William Phillips, a New Zealand economist, had studied records of unemploymentand the percentage change in money wages (taken as a proxy for inflation) in the UK between 1861 and 1957. His conclusion, published in 1958, was that a close inverse relationship between unemployment and percentage changes in average nominal wages existed. As nominal wages (inflation) increased, unemployment tended to decrease. This finding, which became known as the Phillips curve, offered a simple trade-off for economic policy makers in the UK and across the world. Lower unemployment could be simply achieved by printing more money and increasing inflation. In the 1950s and early-to-mid 1960s, the Phillips curve tended to hold. However, during the 1970s the convenient relationship started to deteriorate with the emergence of stagflation. Stagflation is a term given to a situation when both the inflation rate and the rate of unemployment are rising, a result which the Phillips curve suggested was impossible. In the US, for example, between the years 1969 and 1975 inflation rose from 6% to 9%, with unemployment also increasing from under 4% to 8.5%.
The explanation behind the breakdown of the Phillip’s curve relationship was best espoused by Milton Friedman who, in 1968, had warned of the potential for stagflation. There are essentially two theoretical schools of thought underlying the Phillips curve – sticky wages and imperfect information. For a firm, it is costly to constantly adjust wages to keep pace with the rate of inflation and therefore, when the price level (inflation) rises, real wages will fall. When real wages fall, labour costs become cheaper and the firm can decide to hire more labour, thus reducing unemployment. With the imperfect information model, it is assumed that firms do not know if an increase in nominal prices is due to a change in real economic fundamentals (i.e. higher demand for their product) or a result of inflation. The firm may increase output (and hire more workers, hence reducing unemployment) because there is a probability that the firm can achieve higher profits. Friedman argued that once economic agents – workers, bosses, trade unions – came to factor the prevailing rate of inflation into wage bargains and output decisions, only by increasing the inflation rate above the previous level could policymakers exert any influence over unemployment.

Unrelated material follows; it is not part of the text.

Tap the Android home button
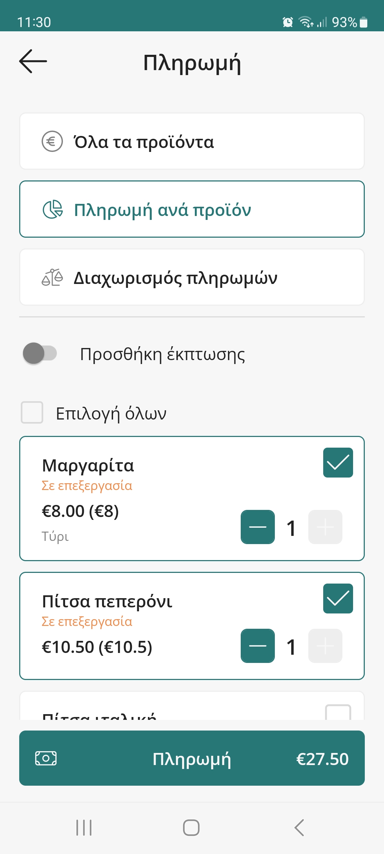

Higher and higher rates of inflation would be necessary to generate even short-term falls in unemployment and that short-term horizon would reduce all the time as expectations adapted to the new expected rate of inflation.
The unemployment rate, therefore, could only be reduced through inflation in the short-term, but would have no influencing on long-term rates of unemployment as expectations of future inflation changed. The long-term unemployment rate (technically called the Non-Accelerating Inflation Rate of Unemployment – NAIRU) was called ‘Natural’ and was set by microeconomic factors such as wage flexibility and labour mobility. Restructuring the labour market and enacting key supply-side reforms would come to form the central plank of a new kind of economic paradigm – neo-liberal economics and monetarism. Between the mid-1970s until 2008, the dominance of supply-side economics and neo-liberalism was not seriously questioned by policymakers in the Western world, spurred on by the failure of the Communist system in the USSR and a new wave of rising prosperity.